- **EXERCISE DIRECTIONS**
Quote the entries below word for word, keeping each line as it stands.

Entries on where items appear:
BEGIN

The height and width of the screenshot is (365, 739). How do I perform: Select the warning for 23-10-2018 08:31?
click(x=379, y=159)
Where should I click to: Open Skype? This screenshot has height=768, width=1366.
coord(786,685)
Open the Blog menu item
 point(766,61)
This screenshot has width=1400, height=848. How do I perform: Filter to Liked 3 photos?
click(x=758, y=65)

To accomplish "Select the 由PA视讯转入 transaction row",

END

- **WRITTEN RESPONSE**
The height and width of the screenshot is (365, 739). How do I perform: Select the warning for 23-10-2018 08:31?
click(x=379, y=159)
Where should I click to: Open Skype? This screenshot has height=768, width=1366.
coord(786,685)
Open the Blog menu item
 point(766,61)
This screenshot has width=1400, height=848. How do I perform: Filter to Liked 3 photos?
click(x=758, y=65)

To accomplish "Select the 由PA视讯转入 transaction row",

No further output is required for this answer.